Artificial Intelligence At The Service Of Health

Artificial Intelligence At The Service Of Health

Artificial Intelligence At The Service Of Health : Medical research is going through a digital revolution linked to the abundance of data and our ability to collect, store and above all process it. These possibilities are linked to the capacities of computers, which today are almost unlimited: they can analyze billions of pieces of information at considerable speed and compare a multitude of parameters, whereas the human brain hardly manages more than 6 or 7 variables at the same time. Combined with the expertise of doctors, the development of artificial intelligence (AI) is therefore very promising in health.

But what is AI? This field relies on two important elements: algorithms and big data.

Algorithms

Algorithms are a series of operations and/or formal rules carried out by a computer program to solve a given type of problem. More concretely, these computer programs imitate modes of reasoning that call on intelligence.

There are AI programs where the tasks to be performed have been predefined by humans. This is, for example, a program that knows how to play chess because it has been provided with the rules of the game and the computing power necessary to anticipate the consequences of its choices.

There are also AI programs with learning , where the system learns by itself, as long as it is provided with the right exercises and especially the right answers. For example, if the program is provided with a multitude of photos of objects and their associated identifications, it will subsequently be able to distinguish a car from an airplane on any new photo. Some programs, if given enough data, are even able to discover matches on their own, without any prior guidance. We then speak of deep learning or deep learning.

Massive Data, Or Big Data

Another essential element for AI: massive data, or big data. In the field of health, digital data are multiplying: health insurance files, files of causes of death or of the national health data system, medical files of patients (results of examinations and imaging, reports surgical procedures, therapeutic protocols, etc.). To which are added data from research programs.

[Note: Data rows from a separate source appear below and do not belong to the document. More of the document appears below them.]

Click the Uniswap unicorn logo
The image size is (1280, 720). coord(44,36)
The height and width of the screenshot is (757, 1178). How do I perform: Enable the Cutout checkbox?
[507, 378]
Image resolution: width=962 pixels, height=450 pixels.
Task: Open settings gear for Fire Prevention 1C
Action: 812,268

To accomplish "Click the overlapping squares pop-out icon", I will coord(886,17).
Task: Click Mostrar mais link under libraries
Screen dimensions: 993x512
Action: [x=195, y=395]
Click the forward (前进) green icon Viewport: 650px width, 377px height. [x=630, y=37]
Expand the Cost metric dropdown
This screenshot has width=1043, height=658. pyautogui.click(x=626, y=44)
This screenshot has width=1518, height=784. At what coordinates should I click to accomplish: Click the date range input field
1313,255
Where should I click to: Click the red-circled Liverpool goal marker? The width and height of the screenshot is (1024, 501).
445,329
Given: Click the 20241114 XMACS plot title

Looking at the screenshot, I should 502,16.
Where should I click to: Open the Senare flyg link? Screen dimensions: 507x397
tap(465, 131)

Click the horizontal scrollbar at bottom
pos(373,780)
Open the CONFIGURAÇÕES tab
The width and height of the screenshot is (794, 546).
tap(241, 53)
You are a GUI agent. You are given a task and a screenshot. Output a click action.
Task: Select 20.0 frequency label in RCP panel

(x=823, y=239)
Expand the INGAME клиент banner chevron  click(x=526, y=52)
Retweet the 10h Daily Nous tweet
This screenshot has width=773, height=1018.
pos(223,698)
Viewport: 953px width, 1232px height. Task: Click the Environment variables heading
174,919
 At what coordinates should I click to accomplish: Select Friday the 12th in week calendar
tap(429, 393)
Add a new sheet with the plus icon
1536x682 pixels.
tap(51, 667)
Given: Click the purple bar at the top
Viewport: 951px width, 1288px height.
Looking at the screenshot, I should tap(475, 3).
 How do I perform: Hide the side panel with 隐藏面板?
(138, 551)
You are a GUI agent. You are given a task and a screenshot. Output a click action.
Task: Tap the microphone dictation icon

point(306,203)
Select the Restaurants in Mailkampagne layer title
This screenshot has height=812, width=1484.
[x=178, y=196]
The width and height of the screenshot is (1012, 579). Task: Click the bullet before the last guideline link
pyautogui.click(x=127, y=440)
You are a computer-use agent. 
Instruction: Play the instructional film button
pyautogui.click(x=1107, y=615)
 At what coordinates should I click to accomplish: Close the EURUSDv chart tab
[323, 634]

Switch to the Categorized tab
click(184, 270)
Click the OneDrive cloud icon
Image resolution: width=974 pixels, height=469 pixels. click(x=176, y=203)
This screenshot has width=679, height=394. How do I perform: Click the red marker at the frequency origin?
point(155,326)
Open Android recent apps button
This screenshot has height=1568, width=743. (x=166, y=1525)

There are therefore many issues around all this information to allow its optimal use by AI. This includes ensuring their accuracy, their representativeness of real life, but also the quality of their organization and sharing (which requires a fair balance between data confidentiality and access to this data) .

In oncology

Structure patient data

The ConSoRe project (for Continuum Care – Research), set up by Unicancer, the network of centers for the fight against cancer, aims to organize the massive data collected in the field of oncology. It is a system that aims to collect, analyze and structure this data. Associated with a search engine, it allows doctors to identify patients meeting precise search criteria, to visualize the evolution of their disease and their treatments, to locate files of rare cancers, or even to know if similar cases have already been treated elsewhere. This data can then be processed by different algorithms.

Facilitate the diagnosis

It is probably in the field of diagnostics that AI will first disrupt oncology. Several research teams around the world have already proven that programs are able to detect melanoma, a severe form of skin cancer, or breast cancer more acutely than a doctor, even when it is an atypical tumor.